[TASK GOAL]
Go through the listing that follows and write it out exactly. Drop the pictures.

-------- DATASET RECORDS

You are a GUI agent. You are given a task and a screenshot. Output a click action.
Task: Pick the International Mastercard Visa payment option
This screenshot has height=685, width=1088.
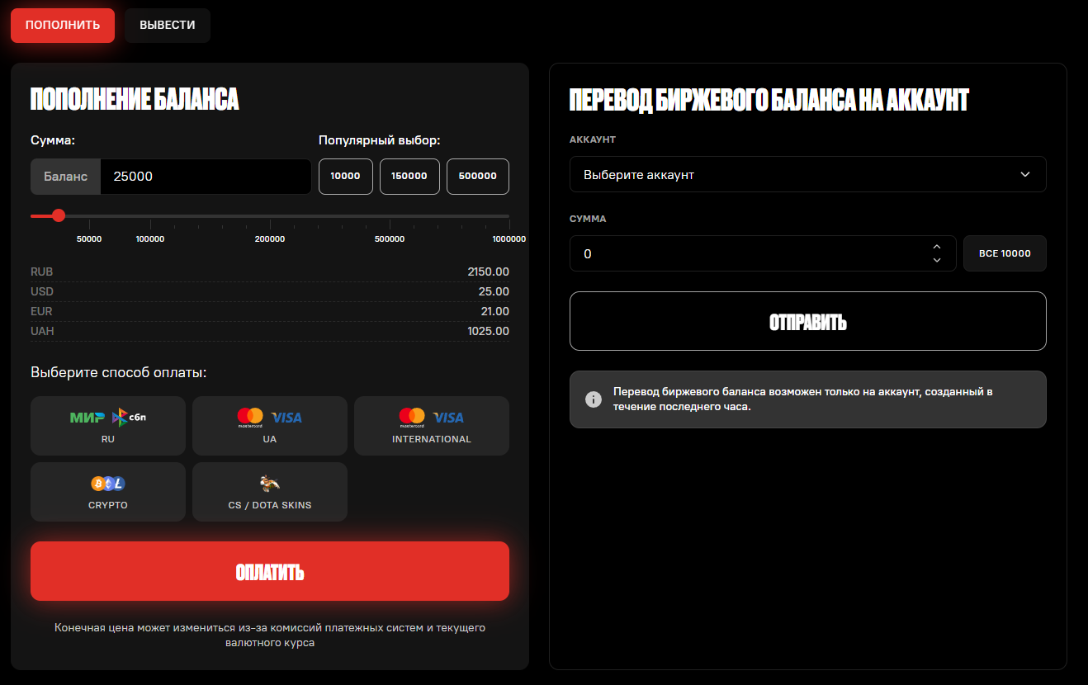[x=431, y=426]
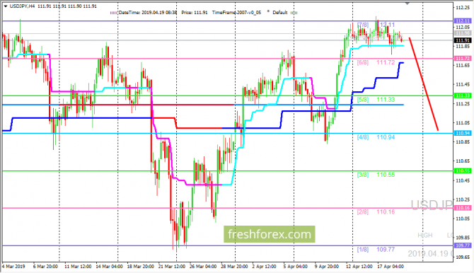The height and width of the screenshot is (273, 474).
Task: Click the 21 Mar 12:00 time marker
Action: point(172,267)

----------------

[RESPONSE]
You are a GUI agent. You are given a task and a screenshot. Output a click action.
Task: Pick the International Mastercard Visa payment option
This screenshot has height=685, width=1088.
[x=431, y=426]
The height and width of the screenshot is (273, 474).
Task: Click the 21 Mar 12:00 time marker
Action: point(172,267)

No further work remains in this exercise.